On this page I will share a great recipe for Nordic Carrot Bread which is stuffed with sunflower seeds and lots of shredded carrots. In Danish this particular type of bread is called Gulerodsbrud. In Denmark traditionally bread is made where all kinds of different nuts, grains or vegetables are used. Normal white toast bread is in Denmark very often substituted with for instance rye bread, grain buns or this carrot bread.

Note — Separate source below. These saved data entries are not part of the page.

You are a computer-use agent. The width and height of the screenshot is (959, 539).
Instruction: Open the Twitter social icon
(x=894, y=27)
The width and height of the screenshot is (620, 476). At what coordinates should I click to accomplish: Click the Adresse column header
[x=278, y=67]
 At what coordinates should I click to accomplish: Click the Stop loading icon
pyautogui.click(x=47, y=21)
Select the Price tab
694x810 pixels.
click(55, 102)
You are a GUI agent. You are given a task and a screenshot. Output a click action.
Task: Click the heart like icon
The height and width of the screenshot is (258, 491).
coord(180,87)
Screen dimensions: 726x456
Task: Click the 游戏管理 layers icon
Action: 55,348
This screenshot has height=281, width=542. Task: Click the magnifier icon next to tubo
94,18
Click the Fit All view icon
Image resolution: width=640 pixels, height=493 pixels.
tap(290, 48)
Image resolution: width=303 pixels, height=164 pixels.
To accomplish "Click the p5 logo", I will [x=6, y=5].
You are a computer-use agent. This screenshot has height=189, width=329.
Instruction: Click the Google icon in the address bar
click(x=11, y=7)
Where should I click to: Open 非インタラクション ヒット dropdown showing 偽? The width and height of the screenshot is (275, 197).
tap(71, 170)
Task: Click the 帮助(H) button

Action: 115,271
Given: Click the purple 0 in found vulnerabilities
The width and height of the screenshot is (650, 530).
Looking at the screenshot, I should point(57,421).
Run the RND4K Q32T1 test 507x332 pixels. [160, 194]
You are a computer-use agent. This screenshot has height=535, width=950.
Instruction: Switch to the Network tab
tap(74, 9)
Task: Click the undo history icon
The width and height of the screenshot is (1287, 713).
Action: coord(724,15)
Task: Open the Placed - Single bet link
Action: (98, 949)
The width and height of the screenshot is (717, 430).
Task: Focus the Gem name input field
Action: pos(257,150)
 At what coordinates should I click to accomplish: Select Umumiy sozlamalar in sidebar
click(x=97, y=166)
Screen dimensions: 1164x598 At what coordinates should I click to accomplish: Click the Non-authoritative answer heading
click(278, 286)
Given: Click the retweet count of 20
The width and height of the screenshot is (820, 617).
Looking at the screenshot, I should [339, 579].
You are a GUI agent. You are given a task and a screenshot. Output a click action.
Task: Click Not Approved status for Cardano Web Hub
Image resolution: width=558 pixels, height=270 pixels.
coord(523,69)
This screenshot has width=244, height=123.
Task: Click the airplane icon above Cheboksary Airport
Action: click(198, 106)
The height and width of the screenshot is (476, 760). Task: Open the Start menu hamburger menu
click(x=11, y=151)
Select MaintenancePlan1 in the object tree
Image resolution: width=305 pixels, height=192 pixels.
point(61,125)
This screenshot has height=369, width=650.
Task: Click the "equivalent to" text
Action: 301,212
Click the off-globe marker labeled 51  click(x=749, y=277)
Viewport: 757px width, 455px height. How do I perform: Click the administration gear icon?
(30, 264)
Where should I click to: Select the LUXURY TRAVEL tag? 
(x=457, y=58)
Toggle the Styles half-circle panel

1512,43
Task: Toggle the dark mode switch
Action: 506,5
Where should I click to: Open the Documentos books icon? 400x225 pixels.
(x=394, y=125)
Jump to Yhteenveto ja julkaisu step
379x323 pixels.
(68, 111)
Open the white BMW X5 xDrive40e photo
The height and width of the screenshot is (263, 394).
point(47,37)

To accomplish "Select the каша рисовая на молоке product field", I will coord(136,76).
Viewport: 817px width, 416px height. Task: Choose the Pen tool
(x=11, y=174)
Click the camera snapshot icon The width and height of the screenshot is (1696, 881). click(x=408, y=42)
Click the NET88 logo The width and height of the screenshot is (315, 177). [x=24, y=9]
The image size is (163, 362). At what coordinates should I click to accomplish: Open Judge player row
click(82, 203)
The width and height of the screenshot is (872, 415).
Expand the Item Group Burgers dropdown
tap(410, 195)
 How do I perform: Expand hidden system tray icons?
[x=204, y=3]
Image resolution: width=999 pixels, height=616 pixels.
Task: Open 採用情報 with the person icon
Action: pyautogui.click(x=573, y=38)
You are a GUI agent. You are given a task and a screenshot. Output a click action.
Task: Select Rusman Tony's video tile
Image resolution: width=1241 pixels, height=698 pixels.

It normally takes a little longer to make Nordic inspired bread but typically it contains a lot more dietary fibers, protein and in this case vitamins from the carrots. Continue reading on and learn how easily you can make a fantastic delicious and filling Nordic carrot bread.

Ingredients

4 dl lukewarm water
25 g fresh yeast (or equivalent dry yeast)
1 tbsp sugar
650 g all-purpose flour


50 g butter
1/2 tbsp salt
300 g carrots (coarsely shredded)
1 egg (beaten)
1 dl sunflower seeds


Prep Time: 15 minutes
Cook Time: 2 hours 10 minutes

Instructions

1. In a large bowl, add the lukewarm water and dissolve the fresh yeast and sugar. If you are using dry yeast then add this in the next step.


2. Add the all-purpose flour, salt and butter in small pieces. Knead the dough for 5-10 minutes. The dough should be assembled, soft and only a little sticky.


3. Cover the dough bowl with a clean dish towel and let it rise someplace warm for one hour.
4. Place the dough on a flour cover table. Make a large indent in the middle of dough and add a beaten egg, the sunflower seeds and the shredded carrots at the center.

Recipe for Nordic Carrot Bread with sunflower seeds

5. Fold the dough over the stuffing so that it covers it all.
6. Use a dough scraper/cutter to cut through the dough at random places. Again, fold some of the dough and cut again. Try not kneading the dough but instead fold and cut it. We are looking for random and distorted buns.
7. Finally cut the dough into 12 buns and place them on a parchment paper cover oven plate.
8. Let the buns rise someplace warm for another 40 minutes.


9. Bake the buns in a 210 C (410 F) preheated oven for about 18 minutes. The total time in the oven might vary. Tap on the bottom of the buns – if they sound hollow then they are done.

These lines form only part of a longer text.